Erdoğan’ın 2011 seçimlerinde üçüncü defa seçilmesinin şaşırtıcı olmadığı belirtilen makalede, Başbakan’ın son döneminde, ‘kanser olduğu iddiaları, Gülen cemaati ile anlaşmazlıklar, tırmanan Kürt sorunu ve Suriye’deki savaş’ nedeniyle zorlandığını yazıyor.
Erdoğan için “Otoriter eğilimi giderek arttı” ifadesini
kullanan dergiye göre bu, Abdullah Gül’ün cumhurbaşkanlığı
döneminin sona ereceği 2014 yılında cumhurbaşkanı seçilme hırsından
kaynaklanabiliyor olabilir.
Yeni anayasa oluşturma sürecinin de tıkandığına dikkat çeken analiz şöyle devam ediyor:
“Erdoğan’ın hırsının, yeni demokratik anayasa oluşturma sürecini baltaladığı söyleniyor. Meclis komitesinin anayasa taslağı hazırlaması gerekiyordu ancak bu başarısız oluyor gibi görünüyor.”
“Birçokları, Erdoğan’ın başbakanlıktan sonra cumhurbaşkanı olabilmek için AK Parti tarafından cumhurbaşkanlığı konumunun gücünü arttıracak bir proje hazırlanmasını istediğinden şüpheleniyor. Mecliste üçte iki çoğunluğa sahip olamadığı için yeni bir anayasanın referandumdan geçmesi gerekiyor.”
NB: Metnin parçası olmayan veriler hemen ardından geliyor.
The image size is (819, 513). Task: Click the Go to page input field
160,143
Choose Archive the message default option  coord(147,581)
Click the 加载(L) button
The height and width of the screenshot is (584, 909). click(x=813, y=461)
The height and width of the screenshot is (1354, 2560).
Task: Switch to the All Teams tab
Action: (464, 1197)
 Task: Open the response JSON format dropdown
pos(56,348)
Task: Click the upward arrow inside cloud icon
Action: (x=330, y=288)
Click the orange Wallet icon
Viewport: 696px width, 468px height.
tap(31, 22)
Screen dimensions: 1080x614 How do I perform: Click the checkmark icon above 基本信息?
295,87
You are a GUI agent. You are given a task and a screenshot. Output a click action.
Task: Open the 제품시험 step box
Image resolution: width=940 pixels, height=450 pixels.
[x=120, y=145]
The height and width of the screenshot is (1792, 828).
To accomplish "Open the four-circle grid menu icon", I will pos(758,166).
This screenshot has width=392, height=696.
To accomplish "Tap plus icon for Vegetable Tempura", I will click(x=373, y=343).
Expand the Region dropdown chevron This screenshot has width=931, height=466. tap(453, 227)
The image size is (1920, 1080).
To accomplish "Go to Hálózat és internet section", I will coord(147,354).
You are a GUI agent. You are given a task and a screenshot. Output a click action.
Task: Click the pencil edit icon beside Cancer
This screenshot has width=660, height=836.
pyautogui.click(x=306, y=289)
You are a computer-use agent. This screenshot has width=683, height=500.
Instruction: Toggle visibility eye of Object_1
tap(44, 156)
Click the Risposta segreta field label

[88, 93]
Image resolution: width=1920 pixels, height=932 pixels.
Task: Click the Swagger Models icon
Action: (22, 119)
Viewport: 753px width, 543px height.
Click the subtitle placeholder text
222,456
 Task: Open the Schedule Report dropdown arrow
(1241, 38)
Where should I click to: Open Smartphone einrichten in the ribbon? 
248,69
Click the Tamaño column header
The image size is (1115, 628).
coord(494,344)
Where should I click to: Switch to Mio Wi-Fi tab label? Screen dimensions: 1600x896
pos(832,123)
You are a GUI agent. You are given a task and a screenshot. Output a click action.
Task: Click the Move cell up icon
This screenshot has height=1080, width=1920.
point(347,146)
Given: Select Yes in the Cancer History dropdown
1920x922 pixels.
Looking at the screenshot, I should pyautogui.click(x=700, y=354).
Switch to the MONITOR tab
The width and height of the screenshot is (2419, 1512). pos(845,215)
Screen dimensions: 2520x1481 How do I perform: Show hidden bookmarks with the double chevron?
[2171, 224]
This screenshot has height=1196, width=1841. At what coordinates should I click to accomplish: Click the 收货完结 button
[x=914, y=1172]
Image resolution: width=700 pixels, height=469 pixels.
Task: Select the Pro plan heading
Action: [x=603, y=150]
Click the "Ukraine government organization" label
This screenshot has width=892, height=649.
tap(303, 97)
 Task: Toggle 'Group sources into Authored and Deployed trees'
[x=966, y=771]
Dergi analizi şu sözlerle sonlandırıyor:
“Son anketlere göre Türklerin yalnızca yüzde 17’si Avrupa Birliği üyesi olabileceklerine inanıyor. Birçokları ülkelerinin bölgesel bir savaşa saplanmasından korkuyor. Erdoğan, kamuoyunun havasını koklamakta ustadır fakat popülaritesi giderek azalıyor. Önceliğinin, cumhurbaşkanı olma hırsından çok, tüm Türk vatandaşlarını destekleyecek bir anayasa ile evini düzene sokmak olmalıdır.”
'Suriye bataklığından çıkmak için en iyi şans'
Suriye’deki gelişmeler ve bölge ülkelerinin atacağı adımlar da İngiliz gazetelerinin sayfalarında.
Guardian gazetesinde Wadah Khanfar imzasını taşıyan bir yorumda Mısır Cumhurbaşkanı Muhammed Mursi’nin, Suriye’deki krizin çözümüne yönelik sunduğu ‘Arap-İran-Türkiye’ diyaloğu önerisi değerlendiriliyor.
“Suriye batağından çıkmak için en iyi şans” olabilir başlıklı yazıda, öneriye Türkiye ve İran’ın sıcak baktığı belirtiliyor.
El Cezire televizyon kanalının eski genel yayın yönetmeni olan yazar İran için şu ifadeleri kullanıyor:
“İran, Esad rejiminin çökmesinin an meselesi olduğunu görüyor. Esad’a sınırsız destek olmanın felaket olacağını fark etmesi, Tahran’ın Suriye bataklığından çıkış yolu aramasına yol açtı.”
Suriye krizinin Türkiye’nin ulusal güvenliğine de zarar vermeye başladığı belirtilen yorum yazısı şöyle devam ediyor:
“Türkiye, Suriye sınırına yakın bölgelerde Kürtlerin düşmanca eylemlerinin tırmanmasıyla Suriye krizinin ulusal güvenliğine zarar vermeye başladığını fark ediyor. Yalnızca bu değil. Yumuşak bir geçiş süreci için İran ve Arap devletleriyle anlaşma sağlanmazsa Esad rejiminin çökmesi, büyük bir ekonomik ve güvenlik yüküne neden olur.”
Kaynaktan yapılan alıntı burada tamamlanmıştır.